升中學的那年,我十三歲。正是發育的時期,雖然不再跟童年那樣調皮,但我是一沒有父親的督促便不認真學習了。
我最討厭的課程是幾何課和美術。原因是,不僅要畫圖,而且必須要背定理。我可是最不願意背書的。但是,我的代數的確是班裏最好的。我倒是喜歡演算,因為它是邏輯推理。一個數不勝數錯,全題都錯。儘管老師一再說,幾何學不好,將來高等數學也肯定學不好,可是,我就是偏科。好在其他課程我總還有點興趣,所以平均分數也就停留在80分以下。
一九五四年冬天,我突然得了腎臟病,全身水腫,住進了青島醫院。這個醫院就在九中隔壁,是一家教會醫院。母親因為每週都要到教堂去做禮拜,因此認識了張院長。張院長是英國留學的。當然跟母親非常談得來。正是有了這層關係,母親帶我帶來這裏看病。
住院期間,首先是我的飲食被控制起來。不准我吃帶有食鹽的菜。每天除了打針吃藥,還不讓我下床。我是一個好動的孩子,這麼一來,等於把我關進了牢房。怎麼受得了呢?
正在著急之時,母親把學校老師請來了。於是,我便有了事做。說實話,小時候甚至到了青年時候,我對發燒反應異常遲鈍。有時候溫度達到39℃我都不當回事。這次腎臟病,大夫說我是感冒引起的,可是直到渾身水腫以後,我才感覺難受住進了醫院。大夫都嫌有點晚了。因此,對我的一舉一動看得非常嚴。

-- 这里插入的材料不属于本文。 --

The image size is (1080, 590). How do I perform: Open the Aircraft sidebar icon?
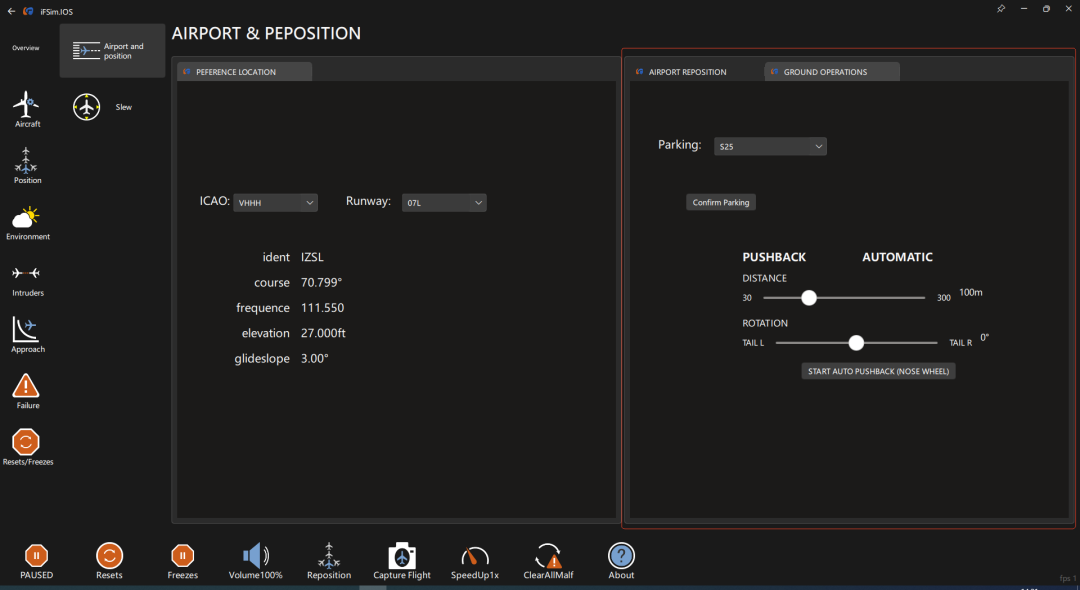click(27, 105)
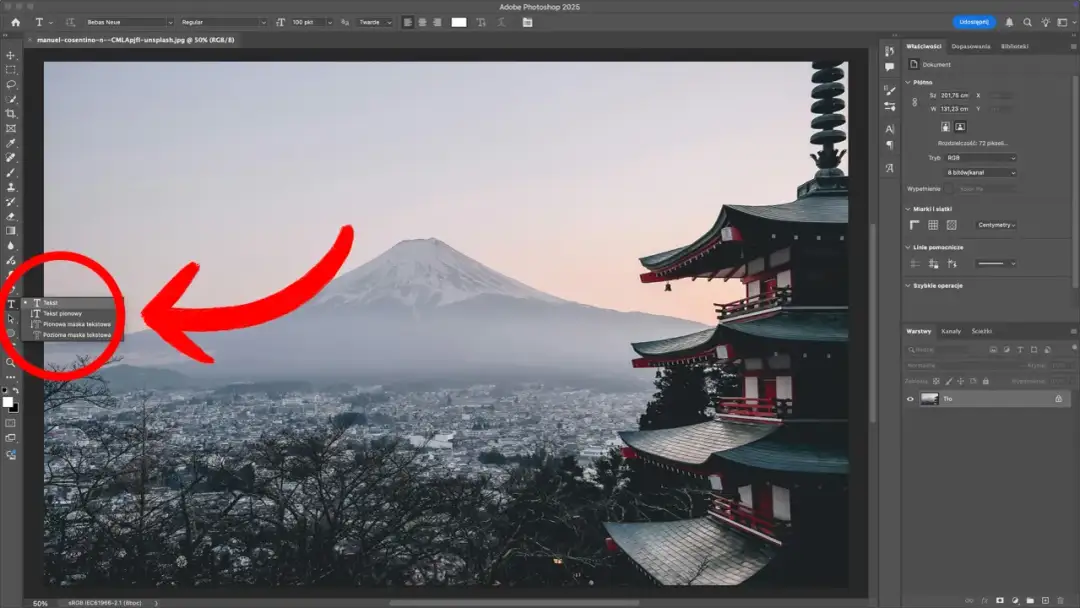This screenshot has height=608, width=1080.
Task: Open the Centymetry units dropdown
Action: pos(995,225)
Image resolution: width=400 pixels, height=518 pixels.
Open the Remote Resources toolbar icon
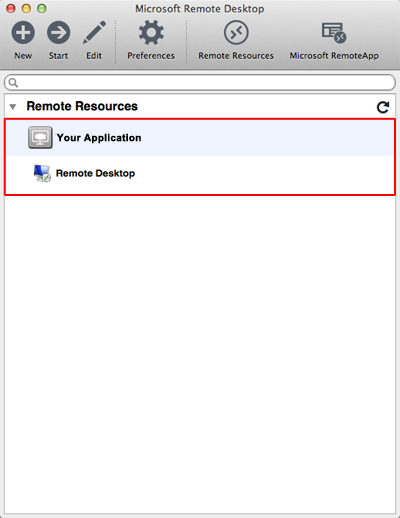pyautogui.click(x=236, y=33)
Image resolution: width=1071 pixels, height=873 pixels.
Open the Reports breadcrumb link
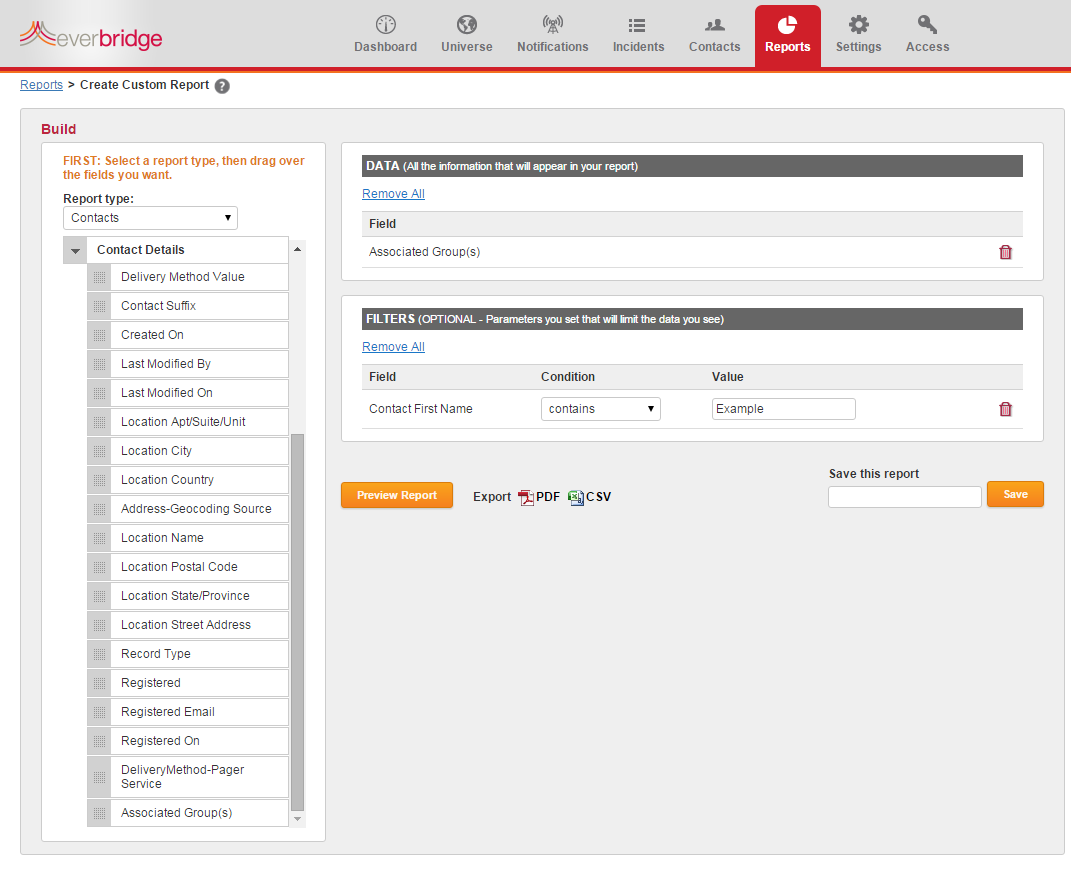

張大夫給我用了當時最好的藥,頂多兩天,我的燒就退了下去。
我退燒以後,就被醫院加了一名專門護士。說是專護,事實上母親擔心我燒退以後,又自己出去瘋玩,於是另外從醫院交錢後給安排的。也巧,這個護士竟然是我們同班同學鄭方奎的母親。所以,當老師專門到醫院為我補課時,鄭方奎也同時來一塊聽課,做作業。我的玩心終於被壓住了。
住院第十天,醫生為我做了病理檢查,驚奇地發現,我的一切生理指標都恢復正常,還不相信,於是從青醫醫院請來專家,共同會診後,得出同樣的結論,因此住院僅僅十六天,我便出院了。出院時,張院長特別告誡:①半年之內不能吃鹽。②不能參加任何體育運動。③一定按時吃藥,以免病情復發。
後來我才知道,我入院時是急性腎炎向慢性轉化期,如果再晚幾天就很難治療了。如果不是母親及時發現,送院治療,恐怕我早已不在這個世界上了。母親的恩情我將永遠銘記在心。
不久,我便恢復了學校的學習。老師也被鄭方奎的母親通知,不准我參加體育課。這對於好動的我實在有點太“殘酷”了。時間一長,我就忍不住了。不讓我上體育課,我就自己到學校小操場去練雙杠、單杠。那時的體育課在德州路大操場,反正體育老師看不見,我個人玩得萬分自在。
開春以後,我幾乎把單雙杠的一切難度較高的動作全部掌握了;而此時的我,體能不僅沒有壞過,反而身高長到了一米六0,肩膀也比班上任何一個同學要寬。力氣大得驚人。
學校進行身體檢查時,普通學生單手握力只有三十~四十公斤,可是輪到我握握力表時,這個極限為一百八十公斤的握力表,竟然讓我一下子給握扁了。把大夫和同學嚇得直伸舌頭。